Jangan-jangan orangtuanya tak pernah menikah.

Jangan-jangan ia anak yang telah dibuang.

Jangan-jangan Sakura bukan ibu kandungnya. Sakura hanyalah wanita yang ditugaskan oleh ayahnya untuk menjaganya.

Jangan-jangan dan jangan-jangan terus-menerus berputar di kepalanya tanpa menyadari bahwa wanita itu tampak begitu lelah.

Gadis itu tak sadar bahwa perkataannya telah melukai hati wanita itu. Ia tak menyadari bahwa ia menambah beban wanita itu.

Gadis itu tak sadar bahwa wanita itu telah mengalami banyak penderitaan yang disebabkan oleh ayahnya. Ia tak menyadari bahwa wanita itu pun kesepian, namun tetap berusaha bahagia dihadapannya.

Ia tak menyadari bahwa wanita itu telah terlalu letih hingga kondisinya sering memburuk.

Gadis itu tak menyadari bahwa Sakura, ibunya adalah wanita yang paling menderita di sini.

Bahwa Sakura adalah orang yang bertahan keras dan berjuang demi dirinya. Dan kini ia menyakitinya.

Sarada menambah beban wanita itu, membuat wanita itu menangis dalam diam tanpa disadari olehnya.

.

.

.

.

.

.

"Bagaimana jika memang benar Sakura bukan ibu kandungmu? Apa kau akan membencinya? Apa kau akan meninggalkannya?"

Dan ia terdiam dalam tangisnya.

"Mama …."

.

.

.

.

.

.

.

.

"Sakura terlalu banyak pikiran. Itu membuatnya letih tak hanya fisik. Namun juga batin," jelas Shizune. Pria itu menatap sosok yang terbaring lemah itu dengan tatapan yang tak terartikan.

"Apa yang sebenarnya terjadi padamu, Sakura?"

"Aku permisi dulu. Kalau terjadi sesuatu, kaubisa menghubungiku lagi," pamit Shizune sambil berlalu meninggalkan kedua insan tersebut.

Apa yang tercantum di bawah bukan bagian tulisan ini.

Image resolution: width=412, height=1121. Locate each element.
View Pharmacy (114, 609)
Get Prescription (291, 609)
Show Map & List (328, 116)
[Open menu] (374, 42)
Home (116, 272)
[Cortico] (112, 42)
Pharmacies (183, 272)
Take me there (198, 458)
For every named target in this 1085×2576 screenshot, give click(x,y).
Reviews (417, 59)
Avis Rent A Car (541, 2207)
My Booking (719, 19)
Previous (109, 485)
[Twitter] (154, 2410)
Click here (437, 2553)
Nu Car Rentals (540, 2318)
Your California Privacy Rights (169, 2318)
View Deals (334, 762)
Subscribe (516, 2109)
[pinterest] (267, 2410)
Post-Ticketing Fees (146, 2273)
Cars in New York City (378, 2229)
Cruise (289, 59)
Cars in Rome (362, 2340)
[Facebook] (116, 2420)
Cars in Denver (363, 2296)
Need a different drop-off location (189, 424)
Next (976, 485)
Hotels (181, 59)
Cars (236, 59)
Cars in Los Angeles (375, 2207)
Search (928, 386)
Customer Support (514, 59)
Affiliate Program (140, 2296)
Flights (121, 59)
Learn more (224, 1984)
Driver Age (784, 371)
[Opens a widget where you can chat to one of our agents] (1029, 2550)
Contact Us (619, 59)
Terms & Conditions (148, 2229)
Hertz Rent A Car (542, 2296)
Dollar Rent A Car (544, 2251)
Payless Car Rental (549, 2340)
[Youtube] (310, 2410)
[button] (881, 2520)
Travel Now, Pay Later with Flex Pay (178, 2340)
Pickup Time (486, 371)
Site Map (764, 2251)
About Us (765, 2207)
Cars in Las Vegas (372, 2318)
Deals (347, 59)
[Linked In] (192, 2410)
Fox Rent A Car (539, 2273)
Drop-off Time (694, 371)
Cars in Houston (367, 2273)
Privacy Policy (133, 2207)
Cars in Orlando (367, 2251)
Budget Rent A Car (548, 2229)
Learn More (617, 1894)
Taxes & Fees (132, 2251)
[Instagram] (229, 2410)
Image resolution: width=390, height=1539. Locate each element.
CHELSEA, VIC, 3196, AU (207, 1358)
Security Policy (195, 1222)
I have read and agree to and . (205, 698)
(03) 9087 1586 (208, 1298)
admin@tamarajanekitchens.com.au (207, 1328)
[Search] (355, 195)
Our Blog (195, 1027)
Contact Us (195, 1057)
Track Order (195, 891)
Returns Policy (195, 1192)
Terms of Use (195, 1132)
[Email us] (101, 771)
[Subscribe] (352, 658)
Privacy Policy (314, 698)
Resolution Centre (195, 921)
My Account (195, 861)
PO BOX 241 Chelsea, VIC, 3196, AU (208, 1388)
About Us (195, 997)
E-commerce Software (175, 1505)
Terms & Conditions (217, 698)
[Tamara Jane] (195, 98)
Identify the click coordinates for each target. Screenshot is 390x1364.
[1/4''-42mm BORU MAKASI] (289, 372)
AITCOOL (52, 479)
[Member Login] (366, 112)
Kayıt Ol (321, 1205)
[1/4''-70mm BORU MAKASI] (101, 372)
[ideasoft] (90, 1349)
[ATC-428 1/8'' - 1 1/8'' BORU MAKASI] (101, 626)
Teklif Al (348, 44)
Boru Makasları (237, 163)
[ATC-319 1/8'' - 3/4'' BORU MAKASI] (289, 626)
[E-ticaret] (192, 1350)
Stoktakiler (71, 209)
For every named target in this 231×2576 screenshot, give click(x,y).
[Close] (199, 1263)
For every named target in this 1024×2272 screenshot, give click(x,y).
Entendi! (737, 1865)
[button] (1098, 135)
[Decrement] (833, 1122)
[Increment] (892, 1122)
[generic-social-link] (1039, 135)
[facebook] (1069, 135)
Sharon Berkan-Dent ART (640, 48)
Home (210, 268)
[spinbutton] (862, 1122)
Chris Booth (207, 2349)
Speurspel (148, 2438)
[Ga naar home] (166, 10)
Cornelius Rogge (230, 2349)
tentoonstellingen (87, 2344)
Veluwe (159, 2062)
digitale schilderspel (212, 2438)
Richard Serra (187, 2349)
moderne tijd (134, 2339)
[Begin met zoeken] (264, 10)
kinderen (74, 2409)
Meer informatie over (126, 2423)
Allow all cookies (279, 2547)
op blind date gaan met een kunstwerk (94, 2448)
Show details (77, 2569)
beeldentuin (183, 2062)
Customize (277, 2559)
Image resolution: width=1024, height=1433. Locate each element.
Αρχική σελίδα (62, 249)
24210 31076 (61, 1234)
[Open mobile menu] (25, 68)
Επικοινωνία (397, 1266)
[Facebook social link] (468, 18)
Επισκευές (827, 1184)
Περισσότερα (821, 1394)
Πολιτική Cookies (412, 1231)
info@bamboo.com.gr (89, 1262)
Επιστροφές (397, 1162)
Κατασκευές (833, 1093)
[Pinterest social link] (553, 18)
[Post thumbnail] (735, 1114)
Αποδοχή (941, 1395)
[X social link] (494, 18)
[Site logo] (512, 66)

Pria itu duduk di samping ranjang Sakura. Ia menatapnya dalam. Tatapannya sendu. Ada rasa penyesalan yang begitu besar ketika melihat wanita itu.

"Papa …."

"…."

Kedua manusia beda generasi itu meninggalkan Sakura dan mencari tempat lain untuk berbincang.

Sasuke kembali dan keadaan Sakura belum membaik. Ia bertemu anaknya sebentar sebelum akhirnya mereka memutuskan untuk berbicara hanya berdua saja. Ada banyak hal yang ingin ditanyakan oleh Sarada. Banyak sekali. Namun ia tak tau harus memulainya darimana. Ia terlalu canggung. Dan Sasuke pun tak terlihat memiliki inisiatif untuk memulai pembicaraan. Pikirannya masih tertuju pada Sakura yang tengah terbaring sakit.

.

.

.

.

.

.

.

"Papa …."

"Hn?"

"Sebenarnya … aku … aku anak siapa?"

Sasuke terkejut dengan pertanyaan putri semata wayangnya.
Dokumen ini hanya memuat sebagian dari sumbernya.